Bereitgestellter Text >>
————

Das Urteil ist ein weiterer Beleg für die seit dem Jahr 2021 (Urteil vom 6. Mai 2021 - IX ZR 72/20 ) erhöhten Anforderungen an die Geltendmachung von Insolvenzanfechtungsansprüchen gegenüber außerhalb des Schuldnerunternehmens stehenden Dritten. Im Jahr 2022 nahm der BGH zudem bereits ausdrücklich die prozessualen Anforderungen an den Nachweis der Zahlungsunfähigkeit in den Blick (Urteil vom 28.4.2022 – IX ZR 48/21). Er stellte klar, dass bei der Bewertung der Substantiierungslast des Anfechtungsgegners nicht (zugunsten des klagenden Insolvenzverwalters) mit zweierlei Maß gemessen werden dürfe. Mangels näherer Darlegung von Einzelheiten bestand für den Anfechtungsgegner bereits in diesem Fall weder Anlass noch die Möglichkeit, sein Bestreiten im Einzelnen näher zu erläutern.

————

Verfügbare Daten >>
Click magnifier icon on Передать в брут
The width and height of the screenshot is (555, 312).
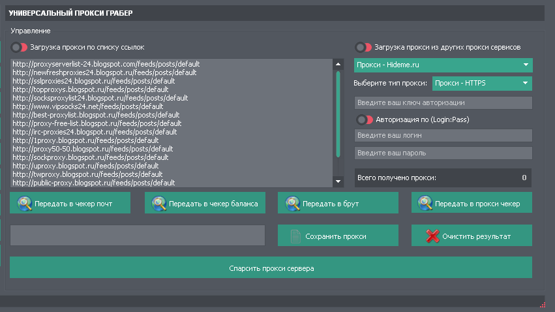[x=293, y=204]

————

Schriftlicher Auftrag 1 >> Welches Aktenzeichen nennt der Text zur Insolvenzanfechtung für das BGH-Urteil vom 28.4.2022?
Schriftlicher Auftrag 2 >> Schreiben Sie den Text zur Insolvenzanfechtung bitte im Anschluss an seinen letzten Satz weiter.

Lösung der Übung 1 >> IX ZR 48/21

Lösung der Übung 2 >>
Für potenzielle Anfechtungsgegner, zum Beispiel Lieferanten mit Geschäftsbeziehungen zu Kunden in einer Krise, ist zu beachten, dass Unwissenheit von der konkreten Finanzlage des Schuldnerunternehmens nicht schadet. Von etwaigen Anforderungen an Schuldnerunternehmen zur Offenlegung der Buchhaltung sollte abgesehen werden. Ein Umstand, der angesichts der steigenden Insolvenzzahlen im Blick behalten werden sollte und ein weiterer Beleg dafür, dass für eine wirkungsvolle Gesamtstrategie von Lieferanten im Umgang mit Schuldnerunternehmen auch prozessuale Aspekte bedeutend sind.
Christiane Kühn, LL.M. (Hong Kong)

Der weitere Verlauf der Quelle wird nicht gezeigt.